Input for this task –
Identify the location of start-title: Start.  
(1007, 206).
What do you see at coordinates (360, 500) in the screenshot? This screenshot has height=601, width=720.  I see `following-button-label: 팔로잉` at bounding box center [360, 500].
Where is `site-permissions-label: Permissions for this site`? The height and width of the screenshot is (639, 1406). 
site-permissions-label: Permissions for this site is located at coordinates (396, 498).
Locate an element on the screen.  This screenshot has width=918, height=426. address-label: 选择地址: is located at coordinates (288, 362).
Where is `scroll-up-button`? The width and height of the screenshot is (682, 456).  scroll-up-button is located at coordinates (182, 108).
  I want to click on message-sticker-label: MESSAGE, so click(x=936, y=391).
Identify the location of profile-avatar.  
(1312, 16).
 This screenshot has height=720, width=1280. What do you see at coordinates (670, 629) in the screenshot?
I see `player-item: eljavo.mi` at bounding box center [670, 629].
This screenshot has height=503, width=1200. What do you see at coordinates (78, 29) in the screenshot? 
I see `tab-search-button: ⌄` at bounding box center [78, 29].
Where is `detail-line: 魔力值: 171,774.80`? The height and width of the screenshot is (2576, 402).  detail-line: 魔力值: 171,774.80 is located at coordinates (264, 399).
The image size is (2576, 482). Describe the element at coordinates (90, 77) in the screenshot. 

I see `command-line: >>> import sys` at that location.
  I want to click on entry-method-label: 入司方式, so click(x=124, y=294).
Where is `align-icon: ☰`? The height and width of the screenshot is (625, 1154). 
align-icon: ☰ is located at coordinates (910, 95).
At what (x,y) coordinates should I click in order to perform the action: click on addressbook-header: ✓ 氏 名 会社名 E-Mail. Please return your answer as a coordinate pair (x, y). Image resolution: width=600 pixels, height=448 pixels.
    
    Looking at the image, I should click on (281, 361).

To-do item – Reproduce all of the items above word for word, changing nothing.

Answer section –
Identify the location of start-title: Start.  
(1007, 206).
What do you see at coordinates (360, 500) in the screenshot? This screenshot has height=601, width=720.  I see `following-button-label: 팔로잉` at bounding box center [360, 500].
Where is `site-permissions-label: Permissions for this site`? The height and width of the screenshot is (639, 1406). 
site-permissions-label: Permissions for this site is located at coordinates (396, 498).
Locate an element on the screen.  This screenshot has width=918, height=426. address-label: 选择地址: is located at coordinates (288, 362).
Where is `scroll-up-button`? The width and height of the screenshot is (682, 456).  scroll-up-button is located at coordinates (182, 108).
  I want to click on message-sticker-label: MESSAGE, so click(x=936, y=391).
Identify the location of profile-avatar.  
(1312, 16).
 This screenshot has height=720, width=1280. What do you see at coordinates (670, 629) in the screenshot?
I see `player-item: eljavo.mi` at bounding box center [670, 629].
This screenshot has height=503, width=1200. What do you see at coordinates (78, 29) in the screenshot? 
I see `tab-search-button: ⌄` at bounding box center [78, 29].
Where is `detail-line: 魔力值: 171,774.80`? The height and width of the screenshot is (2576, 402).  detail-line: 魔力值: 171,774.80 is located at coordinates (264, 399).
The image size is (2576, 482). Describe the element at coordinates (90, 77) in the screenshot. 

I see `command-line: >>> import sys` at that location.
  I want to click on entry-method-label: 入司方式, so click(x=124, y=294).
Where is `align-icon: ☰`? The height and width of the screenshot is (625, 1154). 
align-icon: ☰ is located at coordinates (910, 95).
At what (x,y) coordinates should I click in order to perform the action: click on addressbook-header: ✓ 氏 名 会社名 E-Mail. Please return your answer as a coordinate pair (x, y). Image resolution: width=600 pixels, height=448 pixels.
    
    Looking at the image, I should click on (281, 361).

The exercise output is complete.